B : aku dari purwokerto mas
A ; la wes pirang tahun neng kene ( sudah
berapa tahun tinggal disini )
B
: 2 Tahun mas ( ucap bocah polos yang kira-kira berumur 10 tahun ini )
A
: la
mbien koe mrene numpak apa, gus ? ( dulu kamu kesini naik apa, gus )
B
: “ numpak kereta mas ( Naik kereta mas )” . sambil meminta rokok pada teman
saya
A
: La kowe kabur dek omah pa ? ( kamu kabur dari rumah ya )
B
: hehehe ( dia hanya tertawa kecil sambil sesekali mengeluarkan asap rokok dari
mulut kecilnya)
A
: kamu gak sekolah ?
B
: nggak , mbien sekolah tekan kelas 3 tok
( dulu pernah sekolah , hanya sampai kelas 3 )
A
: trus orang tuamu dimana ?
B
: “nang ngumah mas” ( di rumah, mas ). Dia menjawab dengan logat
banyumasan yang khas.
Setelah
cukup lama berbincang-bincang, Akhirnya kamipun berinisiatif untuk
membelikannya baju di sekitar Malioboro, namun saat sedang berjalan menuju toko
baju si Bagus tiba-tiba berlari kearah Bank Indonesia dan kami tak berhasil
mengejarnya. Ternyata dari arah berlawanan terlihat Satpol PP yang berjalan
menuju arah kami. Rupanya Bagus takut dengan pasukan polisi yang katanya elit
ini. Haripun menjelang malam dan kami tak menemukan anak jalanan tersebut lagi.
Ini
hanyalah salah satu potret anak jalanan di negeri kita. Dia rela pergi dari
kampung halamannya dan berjuang di kota yang keras . Jauh dari orang Tua, jauh
dari bangku sekolah, dan jauh dari kata layak.

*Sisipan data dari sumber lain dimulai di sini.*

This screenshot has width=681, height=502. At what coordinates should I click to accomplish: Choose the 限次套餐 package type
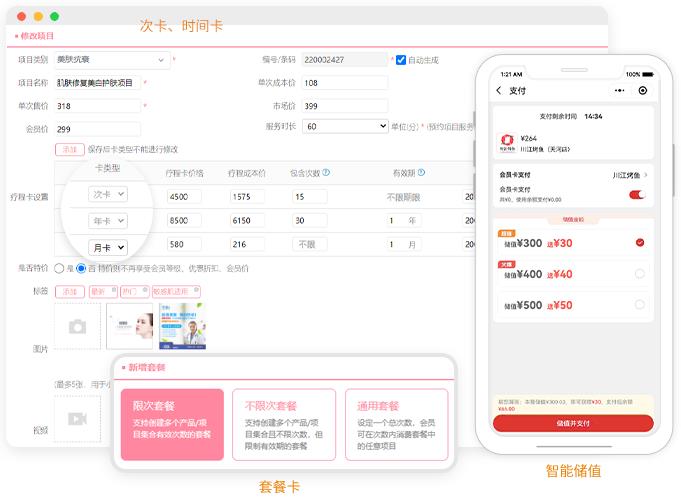tap(172, 424)
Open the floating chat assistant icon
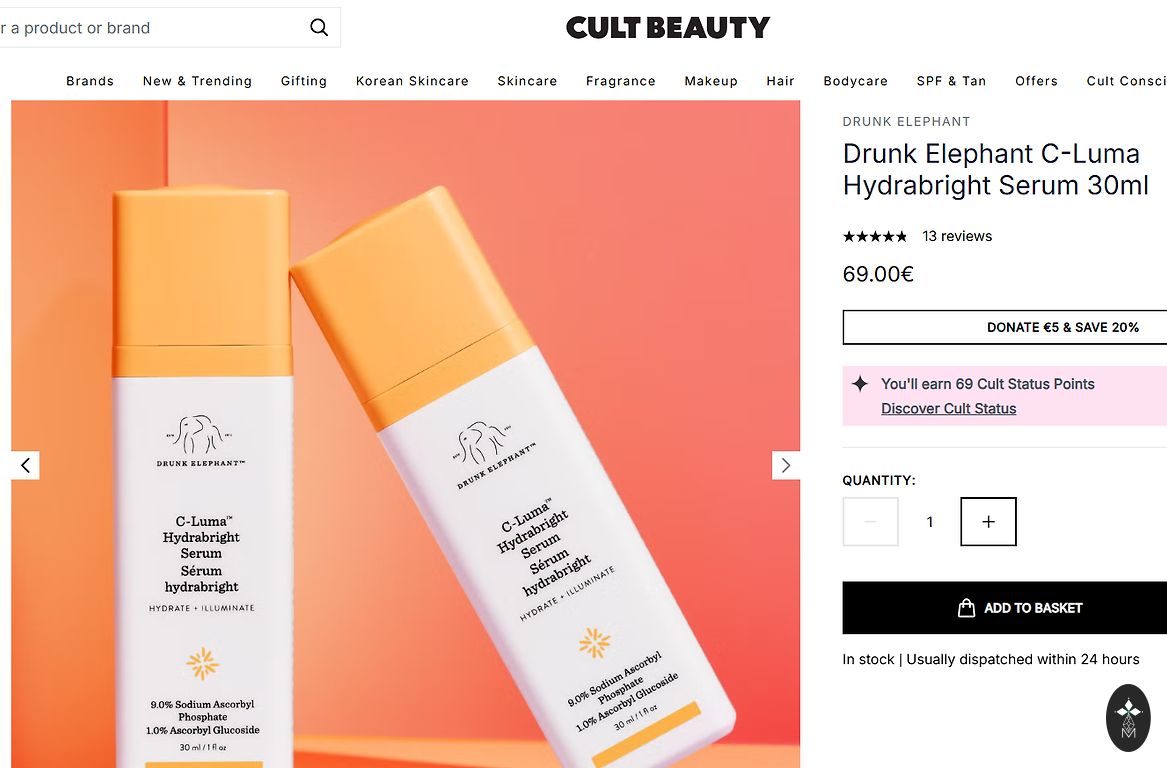Image resolution: width=1167 pixels, height=768 pixels. click(x=1128, y=717)
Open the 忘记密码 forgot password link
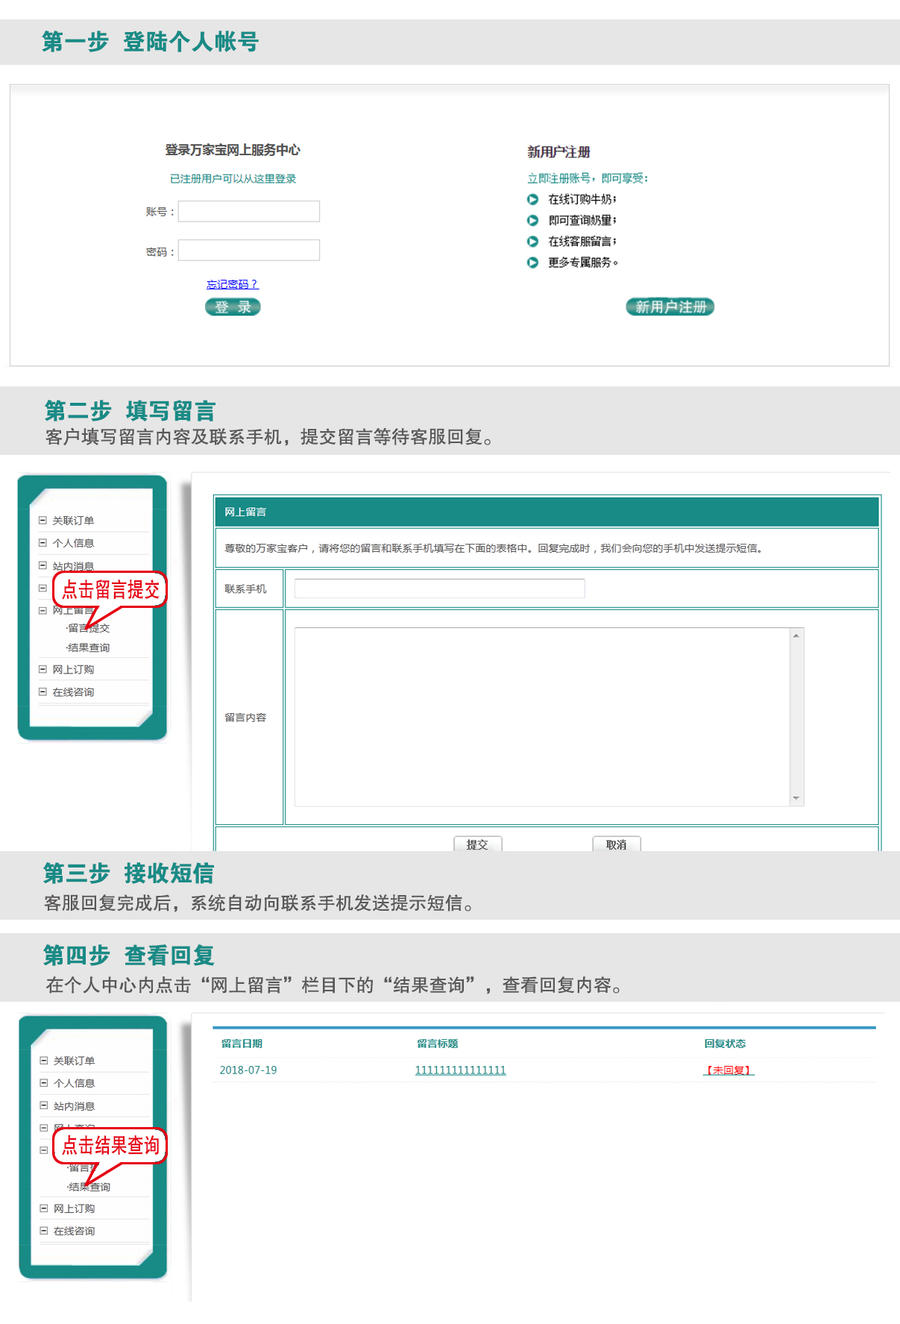Screen dimensions: 900x1324 (232, 284)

Seharusnya pemerintah peduli
dengan nasib anak-anak jalanan dan kaum terlantar lainnya, karena menurut pasal
34 ayat (1) UUD 1945 di sebutkan bahwa “ fakir miskin dan anak-anak terlantar
dipelihara oleh negara “ namun kenyataannya mereka di asingkan oleh negara .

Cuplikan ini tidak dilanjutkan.